• What is expected:
Render the items from the first line through the line containing "Comments Off (912, 802)", inclusive, as a Markdown table with the columns Row and Line, giving each line's number under Row and omitting blank lines.

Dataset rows
--

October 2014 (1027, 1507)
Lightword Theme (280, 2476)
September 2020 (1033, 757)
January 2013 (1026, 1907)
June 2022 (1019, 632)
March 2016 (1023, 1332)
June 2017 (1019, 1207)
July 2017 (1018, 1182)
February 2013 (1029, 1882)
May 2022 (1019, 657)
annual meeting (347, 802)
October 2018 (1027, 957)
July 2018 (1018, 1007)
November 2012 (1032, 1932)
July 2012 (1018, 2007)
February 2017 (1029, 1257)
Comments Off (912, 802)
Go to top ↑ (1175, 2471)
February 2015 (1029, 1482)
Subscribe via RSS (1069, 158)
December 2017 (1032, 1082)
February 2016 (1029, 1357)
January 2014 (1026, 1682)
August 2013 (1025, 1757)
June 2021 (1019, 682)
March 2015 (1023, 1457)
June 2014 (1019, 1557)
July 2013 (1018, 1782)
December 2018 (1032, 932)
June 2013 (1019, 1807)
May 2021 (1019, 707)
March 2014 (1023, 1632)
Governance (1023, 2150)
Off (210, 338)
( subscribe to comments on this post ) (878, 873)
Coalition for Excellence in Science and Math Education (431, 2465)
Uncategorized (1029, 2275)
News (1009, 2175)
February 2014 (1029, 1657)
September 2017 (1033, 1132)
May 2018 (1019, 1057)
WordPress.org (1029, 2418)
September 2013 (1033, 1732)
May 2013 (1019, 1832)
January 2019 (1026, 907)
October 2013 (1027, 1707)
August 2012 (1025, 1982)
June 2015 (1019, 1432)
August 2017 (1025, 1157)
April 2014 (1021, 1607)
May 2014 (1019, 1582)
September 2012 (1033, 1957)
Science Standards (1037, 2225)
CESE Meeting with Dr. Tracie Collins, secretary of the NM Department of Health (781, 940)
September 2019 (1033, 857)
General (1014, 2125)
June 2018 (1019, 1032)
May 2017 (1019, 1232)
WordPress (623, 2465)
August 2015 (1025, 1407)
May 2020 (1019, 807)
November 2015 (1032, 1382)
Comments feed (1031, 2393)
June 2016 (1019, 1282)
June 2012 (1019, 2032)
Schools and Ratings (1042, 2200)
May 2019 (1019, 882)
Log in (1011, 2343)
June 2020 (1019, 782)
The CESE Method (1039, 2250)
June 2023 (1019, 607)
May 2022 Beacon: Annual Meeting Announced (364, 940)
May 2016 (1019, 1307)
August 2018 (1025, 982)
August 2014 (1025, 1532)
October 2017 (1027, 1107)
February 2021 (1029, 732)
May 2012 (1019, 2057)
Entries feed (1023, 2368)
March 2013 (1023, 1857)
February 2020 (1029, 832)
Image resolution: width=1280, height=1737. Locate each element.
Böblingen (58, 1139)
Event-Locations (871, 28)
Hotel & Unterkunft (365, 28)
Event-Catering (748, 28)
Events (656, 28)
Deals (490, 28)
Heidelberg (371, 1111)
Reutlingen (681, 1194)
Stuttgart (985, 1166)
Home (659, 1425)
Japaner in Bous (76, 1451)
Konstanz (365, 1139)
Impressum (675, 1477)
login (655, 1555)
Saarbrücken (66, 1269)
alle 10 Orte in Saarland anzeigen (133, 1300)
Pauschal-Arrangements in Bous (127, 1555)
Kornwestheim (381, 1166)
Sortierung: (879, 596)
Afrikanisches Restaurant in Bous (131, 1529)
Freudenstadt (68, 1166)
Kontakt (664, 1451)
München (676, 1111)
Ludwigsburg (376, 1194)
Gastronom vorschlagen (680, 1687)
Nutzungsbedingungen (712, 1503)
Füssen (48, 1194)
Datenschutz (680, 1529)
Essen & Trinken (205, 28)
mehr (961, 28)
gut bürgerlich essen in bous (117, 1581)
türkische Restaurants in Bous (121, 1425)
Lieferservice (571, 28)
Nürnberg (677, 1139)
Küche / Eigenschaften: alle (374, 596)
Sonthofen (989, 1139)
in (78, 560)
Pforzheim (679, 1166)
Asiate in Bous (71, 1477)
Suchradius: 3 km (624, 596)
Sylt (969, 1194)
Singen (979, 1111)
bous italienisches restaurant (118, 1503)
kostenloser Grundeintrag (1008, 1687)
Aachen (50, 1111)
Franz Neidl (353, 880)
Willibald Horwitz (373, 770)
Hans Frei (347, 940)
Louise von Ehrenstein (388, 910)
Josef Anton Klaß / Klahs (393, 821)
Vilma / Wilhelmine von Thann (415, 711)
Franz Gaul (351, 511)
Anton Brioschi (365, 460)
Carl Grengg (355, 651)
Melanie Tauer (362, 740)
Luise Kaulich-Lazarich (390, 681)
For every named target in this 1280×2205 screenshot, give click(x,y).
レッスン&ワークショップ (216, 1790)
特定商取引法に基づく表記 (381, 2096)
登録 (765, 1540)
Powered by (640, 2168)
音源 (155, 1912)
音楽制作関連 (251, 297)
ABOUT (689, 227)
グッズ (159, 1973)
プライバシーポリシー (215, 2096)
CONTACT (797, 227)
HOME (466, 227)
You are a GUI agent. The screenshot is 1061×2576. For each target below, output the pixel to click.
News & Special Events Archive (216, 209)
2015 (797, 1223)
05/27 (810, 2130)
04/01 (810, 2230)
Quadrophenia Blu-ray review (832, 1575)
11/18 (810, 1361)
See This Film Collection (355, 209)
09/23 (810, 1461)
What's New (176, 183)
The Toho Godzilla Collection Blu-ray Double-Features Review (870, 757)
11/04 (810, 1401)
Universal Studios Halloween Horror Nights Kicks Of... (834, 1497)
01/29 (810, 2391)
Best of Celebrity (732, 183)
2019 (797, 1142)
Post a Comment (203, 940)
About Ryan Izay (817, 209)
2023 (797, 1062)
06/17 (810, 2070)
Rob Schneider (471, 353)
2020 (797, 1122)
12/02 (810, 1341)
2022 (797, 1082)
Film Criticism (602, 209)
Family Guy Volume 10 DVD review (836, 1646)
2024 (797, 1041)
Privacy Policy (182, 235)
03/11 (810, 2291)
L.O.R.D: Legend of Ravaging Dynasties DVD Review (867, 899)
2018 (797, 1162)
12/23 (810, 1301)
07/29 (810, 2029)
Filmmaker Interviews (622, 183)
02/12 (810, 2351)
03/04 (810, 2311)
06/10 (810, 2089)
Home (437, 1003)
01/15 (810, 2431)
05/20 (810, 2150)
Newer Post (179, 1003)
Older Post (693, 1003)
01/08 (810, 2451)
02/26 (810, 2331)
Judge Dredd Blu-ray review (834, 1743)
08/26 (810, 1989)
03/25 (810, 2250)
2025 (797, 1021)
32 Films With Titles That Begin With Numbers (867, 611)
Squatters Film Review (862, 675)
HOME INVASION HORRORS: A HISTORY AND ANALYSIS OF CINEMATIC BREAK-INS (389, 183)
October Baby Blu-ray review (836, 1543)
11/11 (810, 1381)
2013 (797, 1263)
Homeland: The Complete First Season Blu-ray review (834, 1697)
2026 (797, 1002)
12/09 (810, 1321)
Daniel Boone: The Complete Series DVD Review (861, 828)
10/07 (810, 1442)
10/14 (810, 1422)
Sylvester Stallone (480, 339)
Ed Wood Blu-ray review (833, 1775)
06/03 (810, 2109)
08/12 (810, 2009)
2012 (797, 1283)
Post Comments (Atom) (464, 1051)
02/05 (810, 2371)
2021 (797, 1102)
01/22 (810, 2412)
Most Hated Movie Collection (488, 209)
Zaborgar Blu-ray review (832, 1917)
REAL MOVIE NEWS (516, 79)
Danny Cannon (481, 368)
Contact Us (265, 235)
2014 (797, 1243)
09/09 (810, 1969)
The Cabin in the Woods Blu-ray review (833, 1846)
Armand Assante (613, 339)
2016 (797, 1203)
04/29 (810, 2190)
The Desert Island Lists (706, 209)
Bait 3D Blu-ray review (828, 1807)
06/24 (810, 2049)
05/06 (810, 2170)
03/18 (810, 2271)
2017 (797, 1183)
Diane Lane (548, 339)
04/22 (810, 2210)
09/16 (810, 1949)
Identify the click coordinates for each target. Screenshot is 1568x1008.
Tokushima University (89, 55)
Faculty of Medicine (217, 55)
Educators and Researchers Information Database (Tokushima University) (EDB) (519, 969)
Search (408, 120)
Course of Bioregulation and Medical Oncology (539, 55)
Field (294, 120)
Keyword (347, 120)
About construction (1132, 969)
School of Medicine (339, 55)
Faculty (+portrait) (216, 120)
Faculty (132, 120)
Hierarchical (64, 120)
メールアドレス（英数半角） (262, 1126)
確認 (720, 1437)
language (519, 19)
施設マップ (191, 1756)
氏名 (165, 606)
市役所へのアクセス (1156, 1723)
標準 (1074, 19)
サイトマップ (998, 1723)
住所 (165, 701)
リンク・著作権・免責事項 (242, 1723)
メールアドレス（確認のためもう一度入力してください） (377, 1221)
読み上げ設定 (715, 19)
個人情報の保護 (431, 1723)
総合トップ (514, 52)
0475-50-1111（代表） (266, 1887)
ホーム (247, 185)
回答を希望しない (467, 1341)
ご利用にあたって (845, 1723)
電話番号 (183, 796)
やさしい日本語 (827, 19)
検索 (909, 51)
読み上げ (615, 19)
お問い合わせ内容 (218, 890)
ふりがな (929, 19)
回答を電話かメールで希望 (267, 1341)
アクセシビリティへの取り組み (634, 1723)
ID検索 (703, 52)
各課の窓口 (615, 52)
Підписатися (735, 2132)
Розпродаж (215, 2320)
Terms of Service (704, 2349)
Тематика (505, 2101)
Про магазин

--

• Finished task:
| Row | Line |
|---|---|
| 1 | October 2014 (1027, 1507) |
| 2 | Lightword Theme (280, 2476) |
| 3 | September 2020 (1033, 757) |
| 4 | January 2013 (1026, 1907) |
| 5 | June 2022 (1019, 632) |
| 6 | March 2016 (1023, 1332) |
| 7 | June 2017 (1019, 1207) |
| 8 | July 2017 (1018, 1182) |
| 9 | February 2013 (1029, 1882) |
| 10 | May 2022 (1019, 657) |
| 11 | annual meeting (347, 802) |
| 12 | October 2018 (1027, 957) |
| 13 | July 2018 (1018, 1007) |
| 14 | November 2012 (1032, 1932) |
| 15 | July 2012 (1018, 2007) |
| 16 | February 2017 (1029, 1257) |
| 17 | Comments Off (912, 802) |